Tell me, is there a place that has been more fought over than Jerusalem? If one were so inclined, in fact, one could put forth Jerusalem as Exhibit A for how religion divides, rather than unites. With 5,000 years of habitation, Jerusalem is considered a holy city by Judaism, Christianity and Islam, which hasn’t kept their followers from killing each other multiple times in their efforts to control the city. Before leaving for Israel I read Karen Armstrong’s Jerusalem: One City, Three Faiths, which for every positive passage contains at least one of people behaving very, very badly. The one piece of good news is that there’s so much blame to go around that no one religion can be singled out as more righteous than the next. So over the centuries Jerusalem has been conquered, destroyed and rebuilt, time and time again. It is a city where the past deeply shapes the present, for good and ill.
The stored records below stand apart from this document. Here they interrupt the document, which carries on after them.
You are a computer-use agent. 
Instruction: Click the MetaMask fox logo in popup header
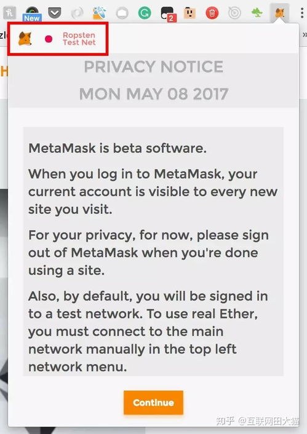click(25, 39)
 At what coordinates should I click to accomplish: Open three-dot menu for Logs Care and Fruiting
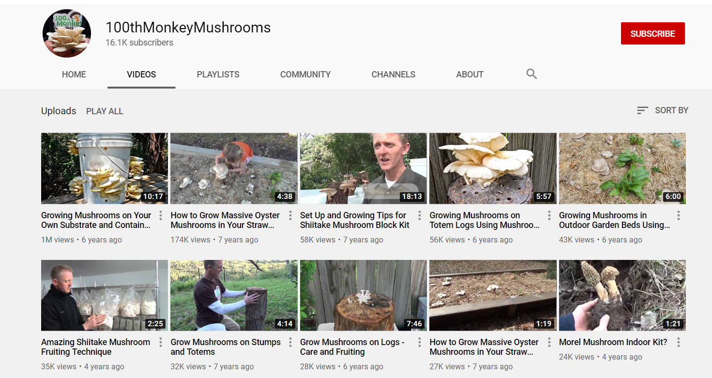pyautogui.click(x=420, y=342)

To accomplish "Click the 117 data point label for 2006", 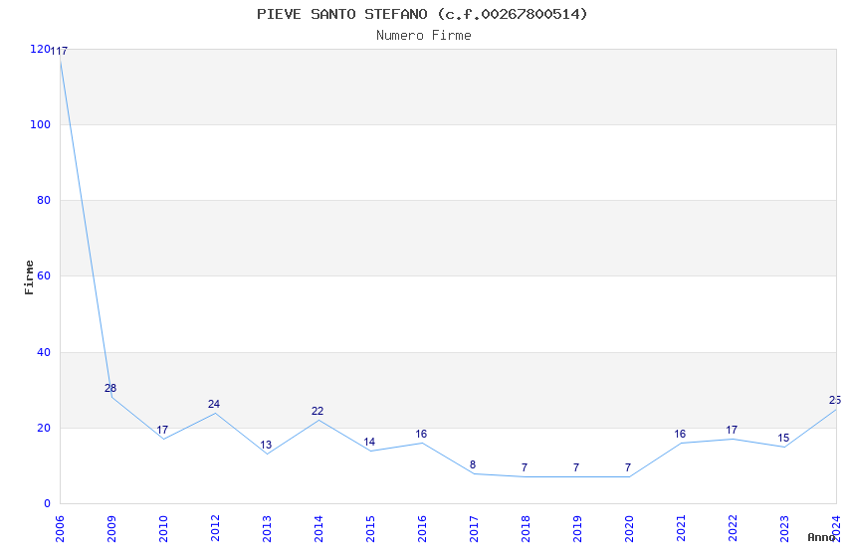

I found Jerusalem disorienting at times, a dizzying blend of modern city and ancient holy sites. It is full of a cacophony of languages and sounds and images, often contradictory. Walking through the ultra-orthodox Jewish section of the city, I heard the Muslim call to prayer. Near sacred sites, soldiers kept watch with wary eyes, guns in hand. And in the Old City, Greek Orthodox nuns, Jews wearing tefillin, and elderly Muslims fingering worry beads passed by in a continuous stream of humanity, silently testifying to their diverse faiths.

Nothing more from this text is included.